Фрагмент документа:
"""
Среди новогодней почты Анна Павловна заметила знакомый почерк, это письмо вскрыла первым. Оно от Михаила Фокина. Павлова обрадовалась поздравительной открытке. Значит, недоразумение между ними забыто. Она хорошо помнила горькое чувство от письма Фокина, полученного в мае 1924 года.
«Многоуважаемая Анна Павловна! — холодно писал Фокин другу юности. — …Придя теперь на Ваш спектакль, я был поражен, во-первых, описанием в программе того, как возникла „Шопениана“. Ни слова о создателе этого особого, бессюжетного классического балета. Ни слова о том, кто боролся за благородную линию тальониевского балета, за длинные тюники и танцы, очищенные от акробатизма. Ни слова о Фокине. На программе Вашей сказано о содружестве трех русских художников — Глазунова, Павловой и балетмейстера… Хлюстина.
"""
Задание 1: Определите, соответствуют ли фрагменту документа о Павловой и Фокине следующие утверждения: (а) письмо Фокина с упреками Павлова получила в мае 1924 года; (б) в программе спектакля Павловой создателем «Шопенианы» назван Фокин; (в) письмо Фокина среди новогодней почты Павлова вскрыла последним. Для каждого утверждения ответьте «да» или «нет» и приведите решающие слова фрагмента в точной цитате.
Задание 2: Продолжите фрагмент документа о Павловой и Фокине, начиная сразу после его последнего предложения.
Приведенные записи получены из другого источника.

[Записи из источника данных]
"""
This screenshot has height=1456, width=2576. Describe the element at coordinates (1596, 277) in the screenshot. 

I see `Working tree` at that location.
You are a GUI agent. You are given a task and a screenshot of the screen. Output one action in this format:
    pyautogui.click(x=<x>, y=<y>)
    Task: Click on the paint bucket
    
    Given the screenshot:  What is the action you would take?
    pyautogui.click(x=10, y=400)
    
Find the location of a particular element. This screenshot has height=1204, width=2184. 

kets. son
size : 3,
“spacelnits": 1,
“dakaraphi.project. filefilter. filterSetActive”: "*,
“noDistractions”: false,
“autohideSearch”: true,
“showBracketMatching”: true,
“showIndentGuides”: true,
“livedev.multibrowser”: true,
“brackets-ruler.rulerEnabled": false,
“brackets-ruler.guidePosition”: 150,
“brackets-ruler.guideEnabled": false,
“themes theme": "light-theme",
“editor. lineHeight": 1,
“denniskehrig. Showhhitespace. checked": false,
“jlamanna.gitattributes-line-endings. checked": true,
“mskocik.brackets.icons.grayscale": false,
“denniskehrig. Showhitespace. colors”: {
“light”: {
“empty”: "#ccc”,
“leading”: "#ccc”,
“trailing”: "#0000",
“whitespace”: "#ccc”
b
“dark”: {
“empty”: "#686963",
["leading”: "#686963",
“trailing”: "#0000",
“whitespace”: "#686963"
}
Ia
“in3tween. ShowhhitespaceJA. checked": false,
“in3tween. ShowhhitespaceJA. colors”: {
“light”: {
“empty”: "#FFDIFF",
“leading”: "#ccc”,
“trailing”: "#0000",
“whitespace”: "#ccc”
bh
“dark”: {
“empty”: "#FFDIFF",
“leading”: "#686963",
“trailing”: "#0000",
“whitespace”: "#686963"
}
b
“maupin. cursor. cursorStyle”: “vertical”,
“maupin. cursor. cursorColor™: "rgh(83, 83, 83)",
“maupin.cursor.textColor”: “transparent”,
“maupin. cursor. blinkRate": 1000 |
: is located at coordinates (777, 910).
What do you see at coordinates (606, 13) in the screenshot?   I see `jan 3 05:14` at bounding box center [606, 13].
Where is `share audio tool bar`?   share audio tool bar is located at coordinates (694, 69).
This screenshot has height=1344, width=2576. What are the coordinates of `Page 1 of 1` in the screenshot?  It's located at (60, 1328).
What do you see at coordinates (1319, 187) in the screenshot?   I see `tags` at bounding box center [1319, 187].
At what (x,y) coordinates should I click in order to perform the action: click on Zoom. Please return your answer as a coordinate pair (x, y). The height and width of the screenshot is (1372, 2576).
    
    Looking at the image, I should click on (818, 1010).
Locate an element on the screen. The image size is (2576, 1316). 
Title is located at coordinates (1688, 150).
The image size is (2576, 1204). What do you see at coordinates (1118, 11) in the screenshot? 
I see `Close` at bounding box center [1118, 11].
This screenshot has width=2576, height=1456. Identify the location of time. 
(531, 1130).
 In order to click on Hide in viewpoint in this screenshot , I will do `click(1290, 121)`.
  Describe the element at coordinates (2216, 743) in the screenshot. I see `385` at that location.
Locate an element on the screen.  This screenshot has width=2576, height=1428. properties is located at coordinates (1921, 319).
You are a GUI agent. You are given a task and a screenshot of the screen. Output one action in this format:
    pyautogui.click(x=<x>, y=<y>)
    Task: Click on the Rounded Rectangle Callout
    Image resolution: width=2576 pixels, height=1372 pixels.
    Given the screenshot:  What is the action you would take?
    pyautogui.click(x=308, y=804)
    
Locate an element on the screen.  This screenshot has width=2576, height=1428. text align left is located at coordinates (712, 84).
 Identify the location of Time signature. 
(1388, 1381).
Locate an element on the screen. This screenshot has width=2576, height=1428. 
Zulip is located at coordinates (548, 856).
"""
Письменный ответ 1:
(а) Да: «полученного в мае 1924 года».
(б) Нет: «Ни слова о Фокине».
(в) Нет: «это письмо вскрыла первым».

Письменный ответ 2:
Когда поднялся занавес, под музыку Шопена, при лунном свете, на пальцах плавали Сильфиды… ну, вижу: взяла не только название балета, взяла всю прелесть идеи. Всюду влияние моей «Шопенианы»…
…Смотрю в афишу и вижу, что мой вальс сочинен г. Хлюстиным!
Зачем это Вам понадобилось, Анна Павловна? Всю Вашу артистическую жизнь Вы не переставали исполнять мои сочинения. Начало Вашей карьеры было связано с моею деятельностью. Разве все это нисколько не обязывает Вашу совесть, и Вы чувствуете себя свободной поступать так с моим творчеством?
Я буду очень благодарен, если Вы объясните мне Вашу точку зрения по этому вопросу. Искренне уважающий Вас М. Фокин».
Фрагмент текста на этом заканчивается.